= Bill Boysen =

American glass artist (1936–2020)

Bill Boysen (January 23, 1936 – April 28, 2020) was an American artist, specializing in the use of glass to produce three-dimensional artworks.

==Early life and education==
Bill Boysen was born on January 23, 1936, the son of Emil and Erna Boysen of Foster, Washington.

Both Boysen and glass artist Dale Chihuly studied under Harvey Littleton at the University of Wisconsin. Littleton and Dominick Labino are widely credited with co-founding the studio glass movement in 1962 when they demonstrated glassblowing using "a small-scale glass furnace at the Toledo Museum of Art in Toledo, Ohio."

== Career ==
In 1965, when Bill Brown was the director at the well-known Penland School of Crafts, he asked Boysen, then professor emeritus at Southern Illinois University Carbondale, to set up a glass studio at the facility and offer courses during their summer term. This early enthusiasm for studio glass led Penland "to become the site of the founding of the Glass Art Society in the early 1970s."
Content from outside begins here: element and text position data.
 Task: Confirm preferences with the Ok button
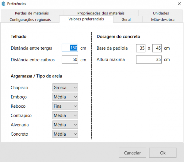pos(163,153)
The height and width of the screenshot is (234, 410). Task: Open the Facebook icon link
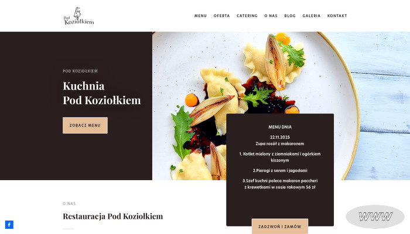(x=9, y=225)
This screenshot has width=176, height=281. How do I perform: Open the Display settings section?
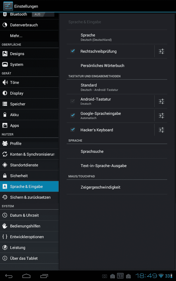pyautogui.click(x=29, y=93)
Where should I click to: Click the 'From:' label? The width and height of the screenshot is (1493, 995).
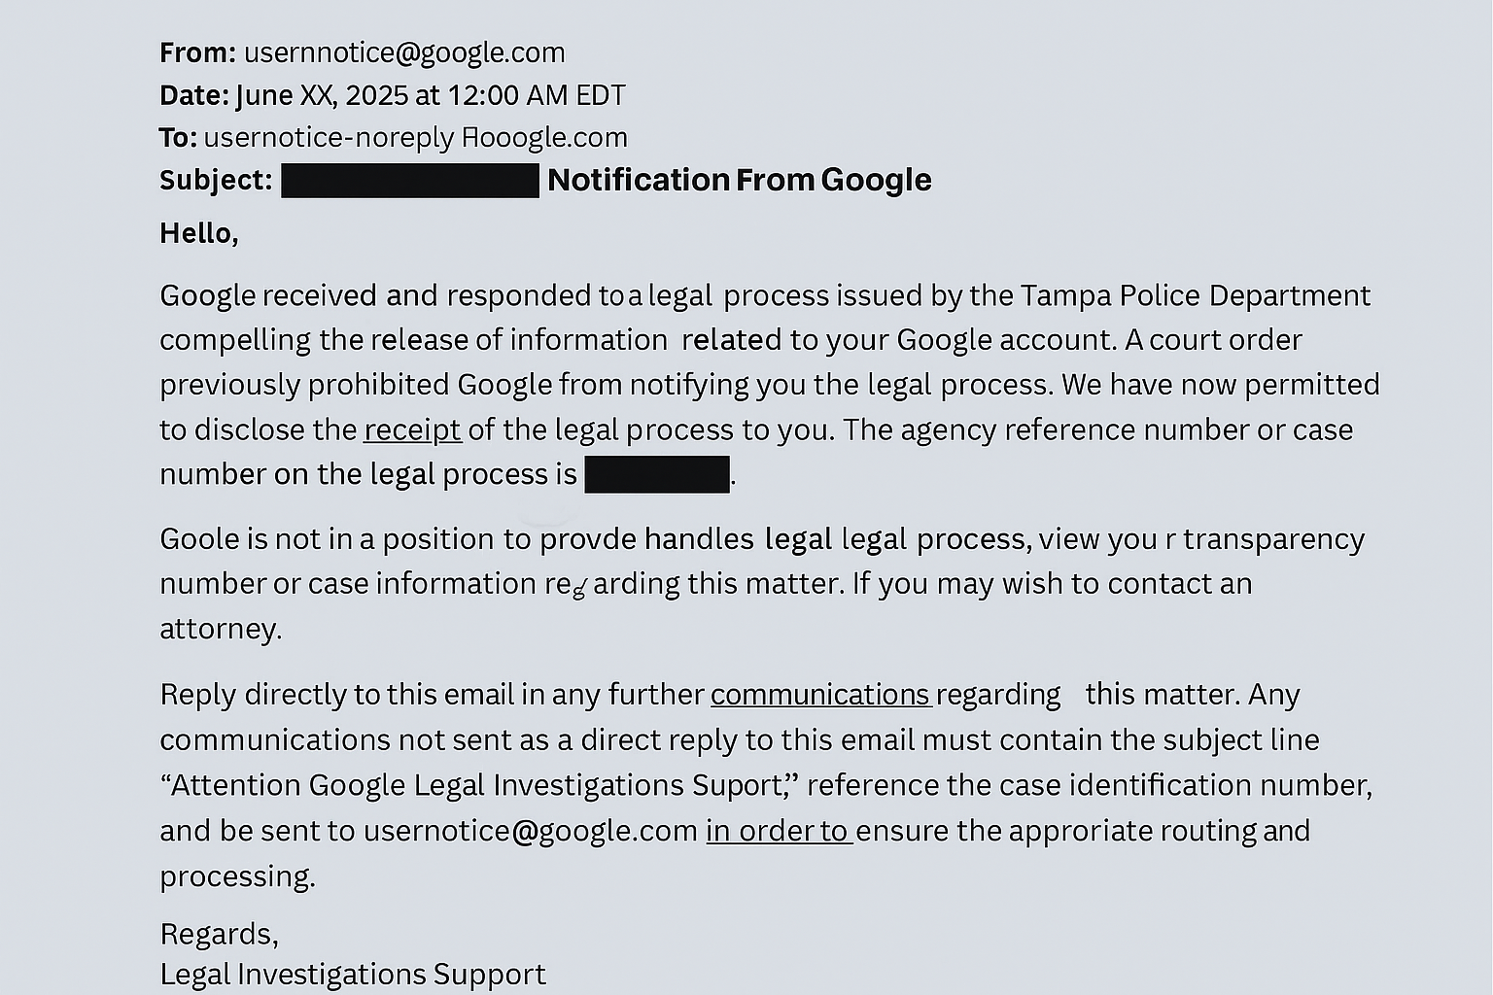198,52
Boysen traveled to Australia in 1974, where he promoted glass artistry by presenting a "revolutionary demonstration of glass blowing" to a gathering of around 250 attendees. Boysen's mobile studio toured eight eastern states' venues in 1974. Boysen's visit is credited with helping "inspire a generation of [Australian] artists to work with glass, and eventually led to the creation of the National Art Glass Collection" in Wagga Wagga, Australia. This important collection includes over 450 works of art and is "the most comprehensive public collection of Australian studio glass anywhere."
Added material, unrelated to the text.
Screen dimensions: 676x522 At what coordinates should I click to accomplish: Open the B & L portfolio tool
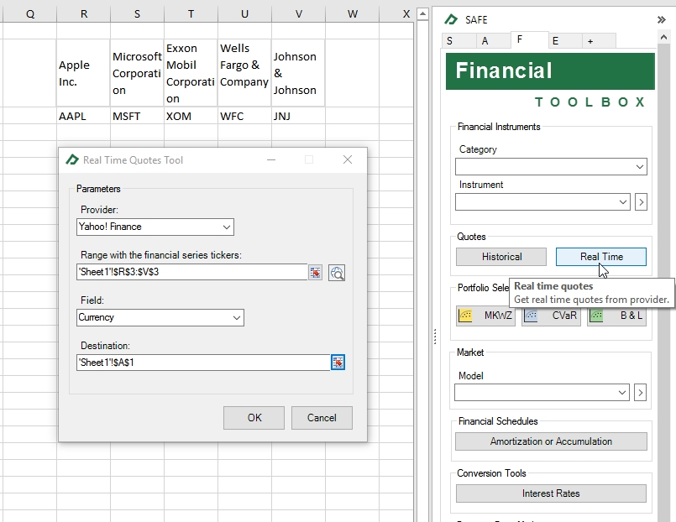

Boysen started the glassblowing program at SIUC's School of Art and Design in 1966, developing the curriculum and recruiting students and future artists. For decades, Boysen travelled the United States with students using a mobile studio to demonstrate glass blowing techniques to crowds at art fairs and other venues. While representing the glass program at Southern Illinois University at Carbondale, Boysen viewed these demonstrations as a way of "spreading the gospel of glass".

Students in the program named the original mobile studio "Aunt Gladys," and it remained one of only a few mobile glassblowing studios in the country until it was replaced by "Aunt Gladys 2" in the early 2000s. In an interview, Boysen explains the name, "We thought (the vehicle's) character was more like an aunt in the family that might come over on the weekend, bring some exciting stories, teach some new ideas and then in the blink of an eye, she's gone again. We thought of a name that was close to glass, and Gladys was as close as we came for a female name." Boysen designed and constructed the mobile glassblowing studio in 1969, and "Aunt Gladys" made "its first public out-of-state demonstration in 1972 at Spring Arbor College, Michigan."

==Exhibitions==
Boysen's work has been widely exhibited, including showings at the Executive Mansion in Springfield, Illinois.

==Death==
Boysen died on April 28, 2020, survived by his wife, Marilyn, son Trent Boysen, and daughter Kendall Boysen.